We are still in early 1996, and I would say something like the following. 

“In June 1995, a health worker in a tiny village in  Zambia logged on to the website for the Center for Disease Control in Atlanta, Georgia, and got the answer to a question on how to treat malaria.


    “Now remember: this was June 1995, not June 2015. 
    “And this is not the capital of Zambia, but a tiny small village six hundred kilometers away. 
   “And this was not a rich country: this is Zambia, one of the poorest countries in the world.
   “But you know the most important part of this picture for us in the World Bank? The World Bank isn’t in this picture. (laughter) We didn’t have our know-how organized in such a way that we could share our knowledge with the millions of people in the world who make decisions about poverty. But just imagine if we did. Just imagine if we got organized to share our knowledge in that way, just think what an organization we could become!”
   And yes, that did start to resonate. That started to connect with managers.

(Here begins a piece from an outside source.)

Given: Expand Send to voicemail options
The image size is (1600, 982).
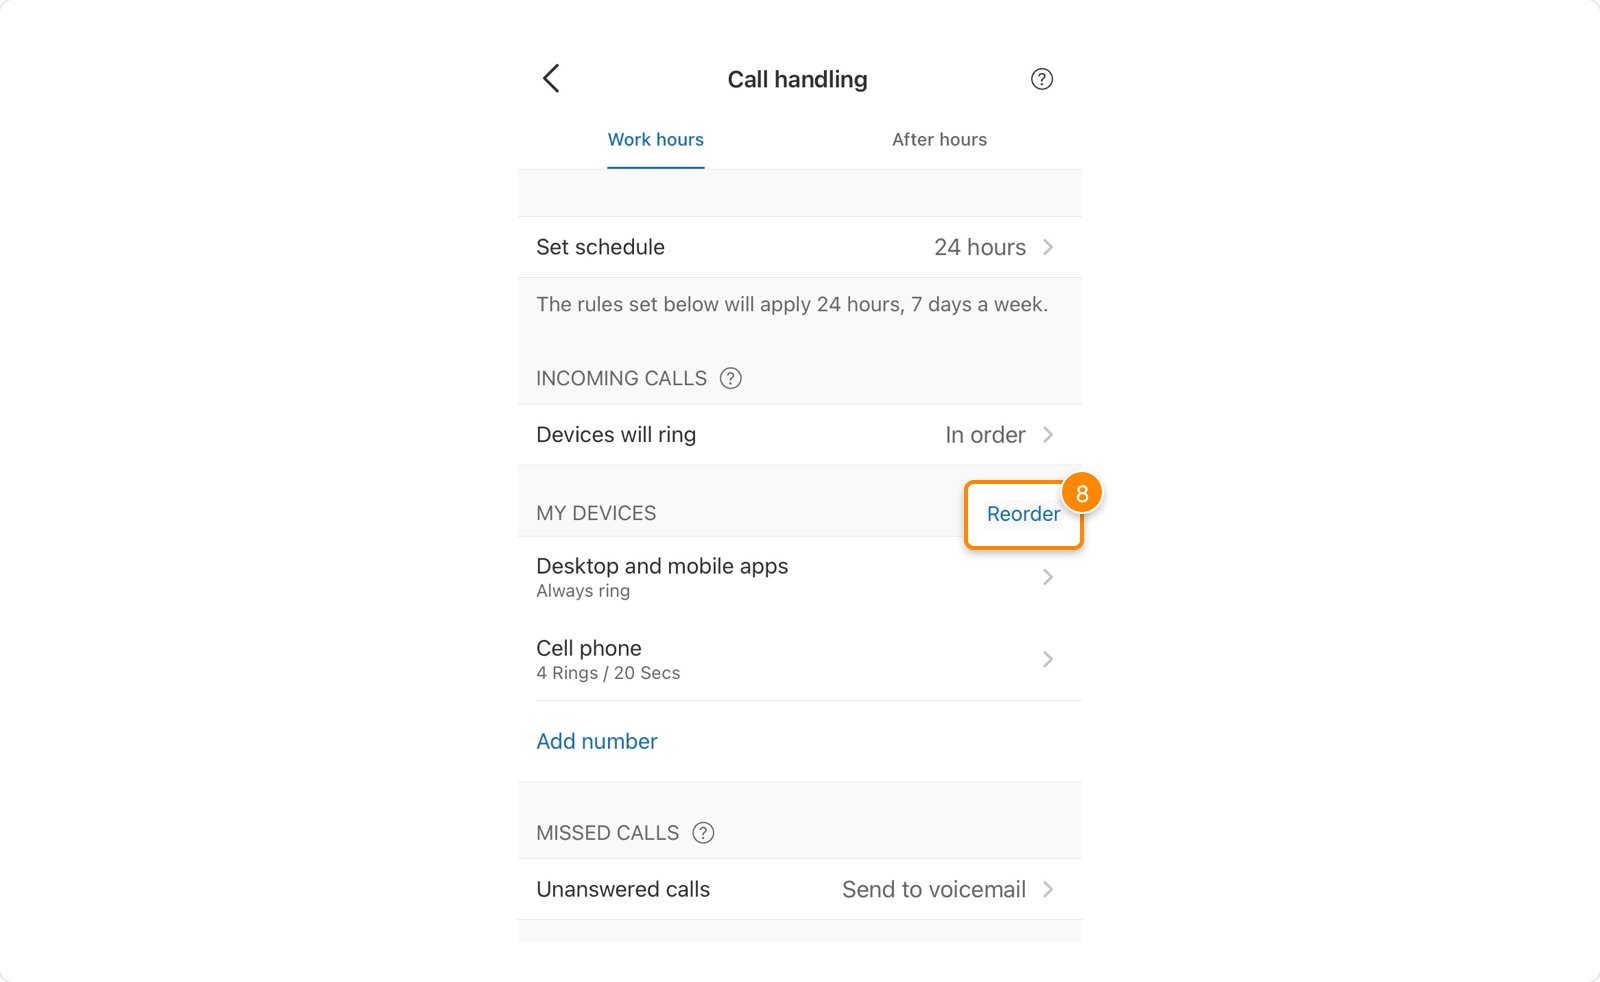Looking at the screenshot, I should tap(933, 889).
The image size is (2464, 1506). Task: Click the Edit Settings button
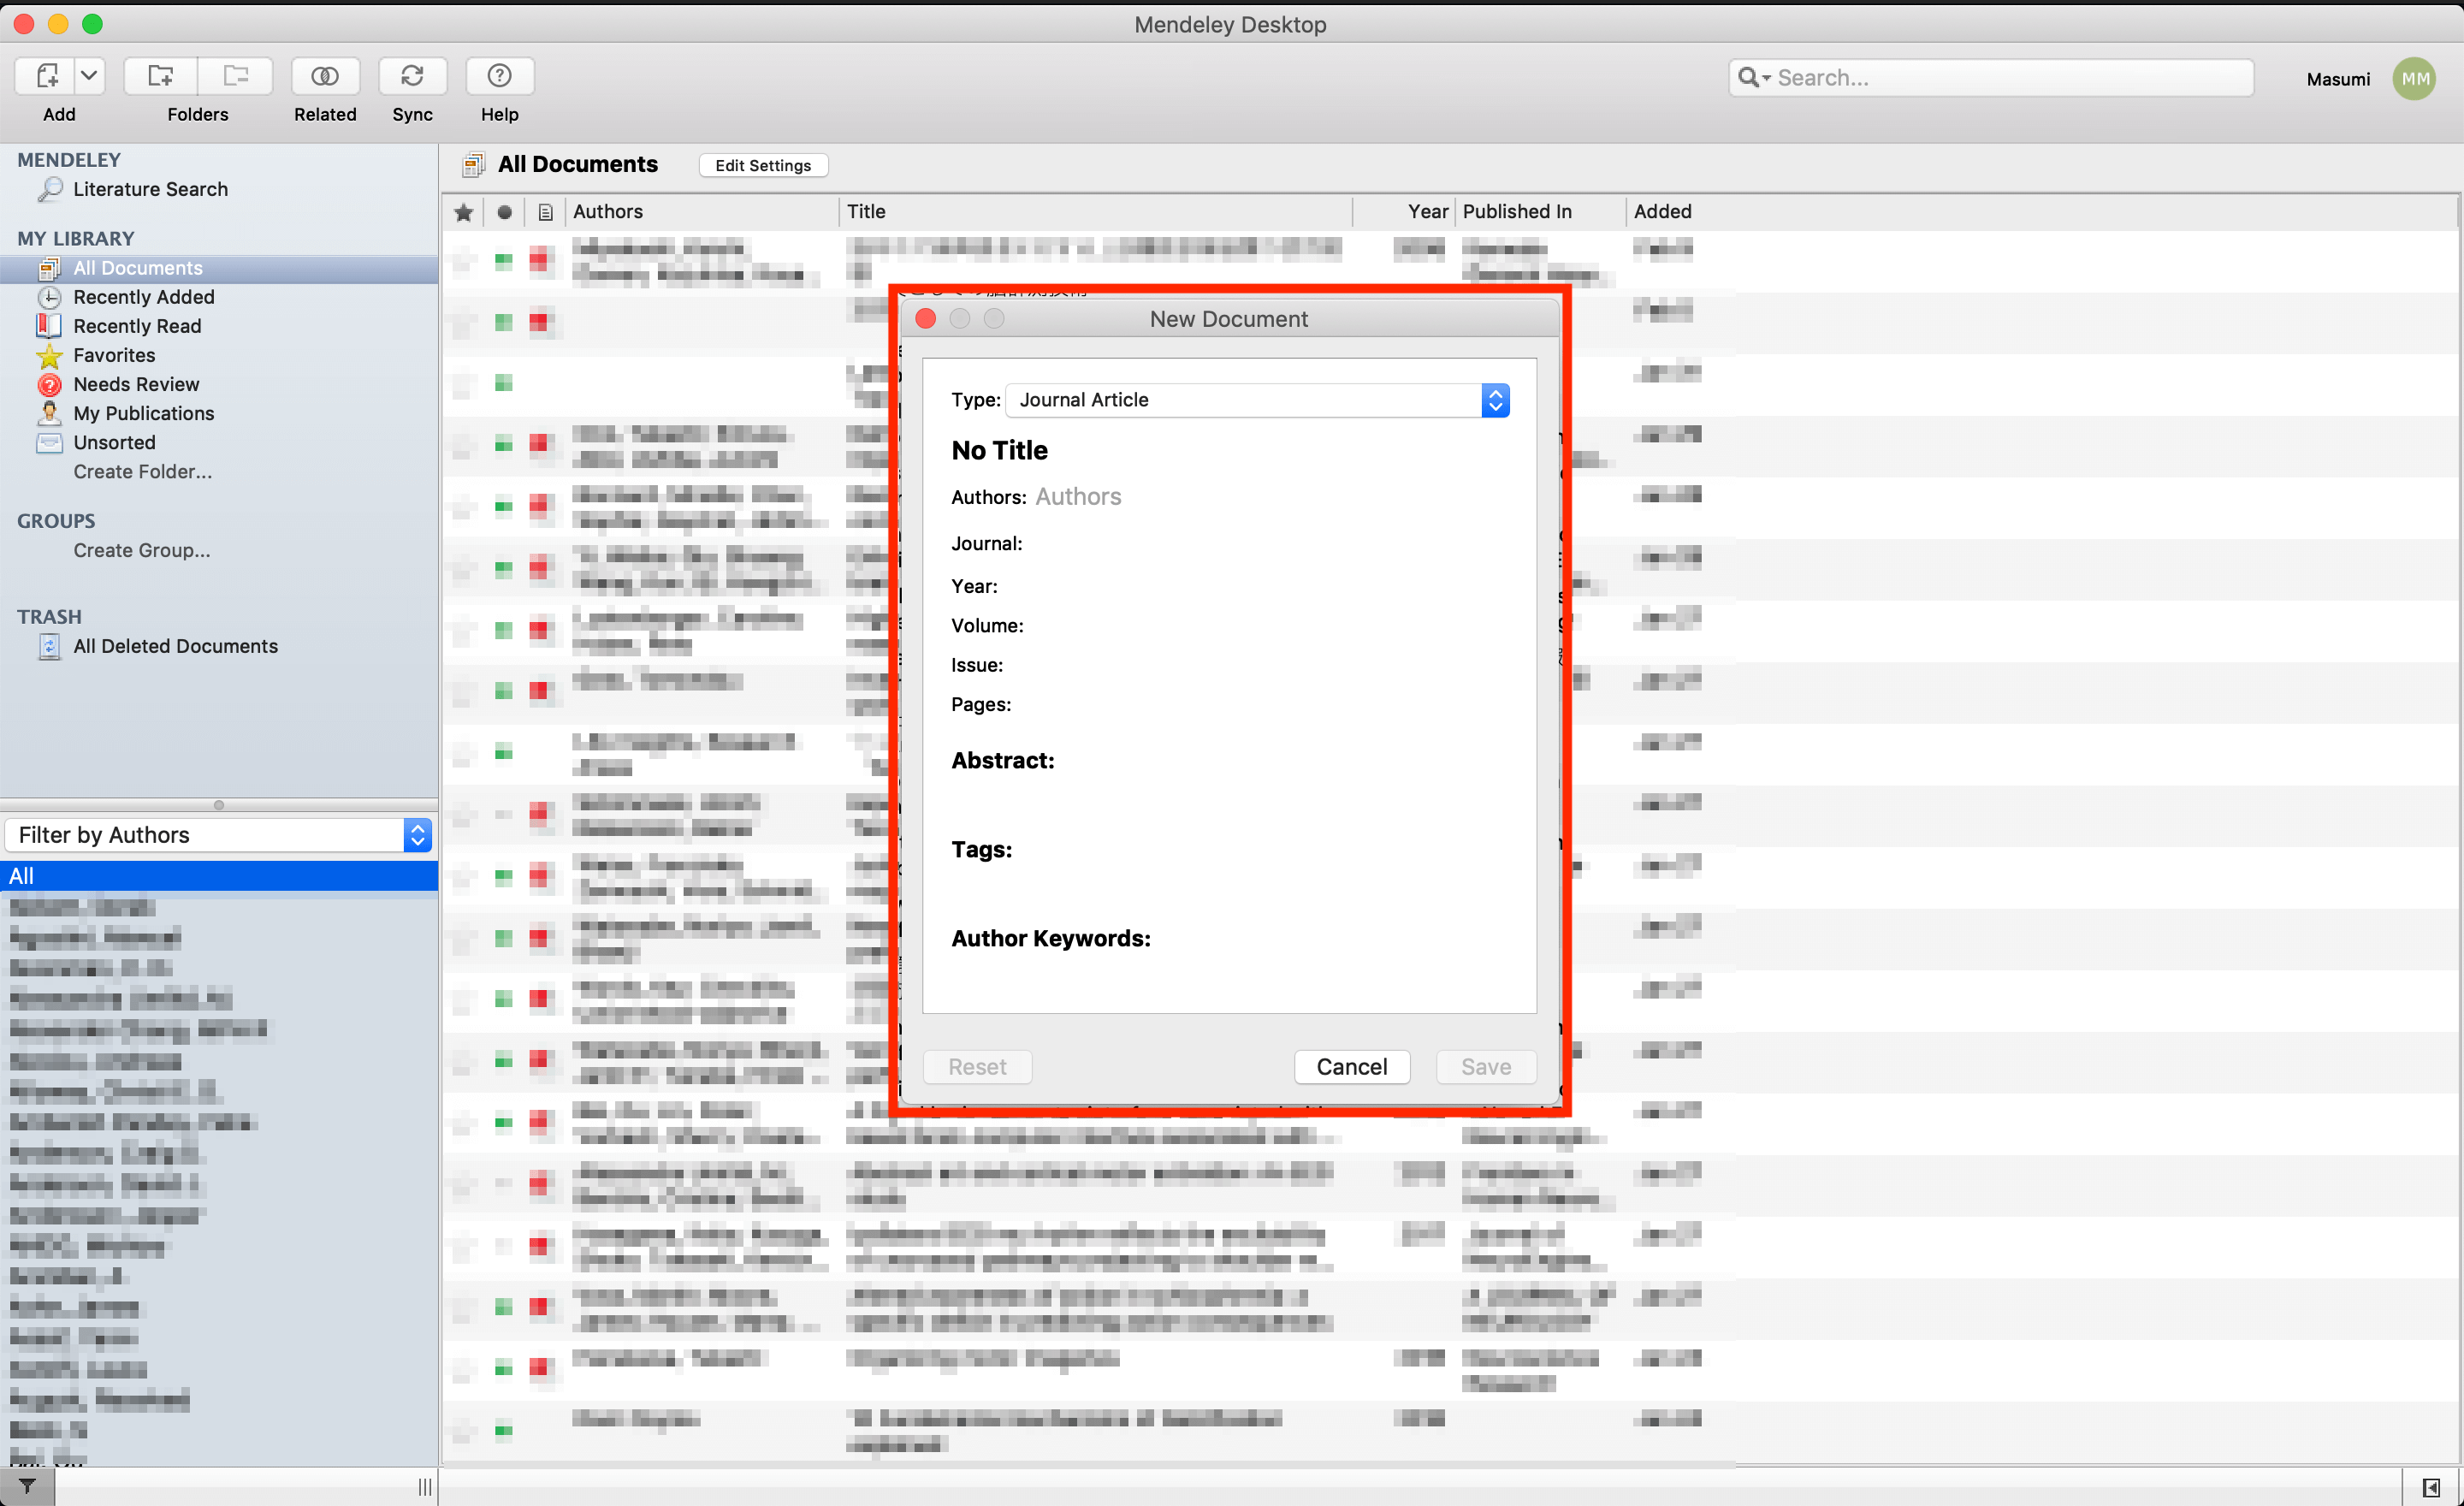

And in fact, it was only later that those managers were able to get to the president of the organization. And on October 1, 1996, at the Annual Meeting of the World Bank, in front of 170 finance ministers, the President of the World Bank, Jim Wolfensohn, announced here in Washington that we were actually going to be doing this thing. We were going to be a knowledge sharing organization, from top to bottom. We are going to become “the knowledge bank”.
Well, that was not the end of the war. That was just the beginning, because the people who had sent me to Siberia suddenly realized, “The man from Siberia is back!” (laughter) And worse than that, he has this strange vision of turning us into a knowledge organization. And he’s somehow co-opted staff and managers and now even the president to pursue this vision. This is bad news!” In effect, they were thinking that this was their worst-case scenario. And that’s when they started using real bullets, instead of rubber bullets in the process. Now there was a chance that this thing might actually happen.
   So in fact, over the next couple of years, we had major struggles,  confrontations, and battles at the upper level of the organization as to what this thing called “knowledge management” was, and how we were going to go about implementing it. I was trying to persuade people to implement the vision that the President had already announced. My experience was that the only thing that carried us through those battles was telling a story, like the Zambia story and other stories, which are described in my book, The Springboard. 
   So I was moving people into the future by telling a story about the past. Telling a story about the past is very easy to do. It happened! It happened in Zambia, in June 1995! Here’s the person it happened to! Go, check it out. Yes, it actually happened. You can’t argue with that. But what is happening is that the listener is imagining a new story. I’m talking about what happened in Zambia when a health worker logged on to the CDC website and got some knowledge. 
   But what I’m hoping is that the listener will be thinking, “Yes, that was neat! I’ve got some knowledge! I could have a website! Lots of people around the world could make use of what I know! Why don’t I do that?”
   Even while I’m still talking, the listener is starting to imagine a new story. So you’re telling a story about the past, which is easy to do. The listener is doing all the hard work. The listener is imagining a future story. This happens extremely rapidly. And because each listener imagines a future relevant to their own situation: so if you have 50 listeners, you suddenly have 50 tailor-made future scenarios exactly crafted to the different needs and desires of the 50 listeners.
   What I discovered was that there was a certain pattern to a story that could spark people into action. I’ll just say a few things about it in the short time we have.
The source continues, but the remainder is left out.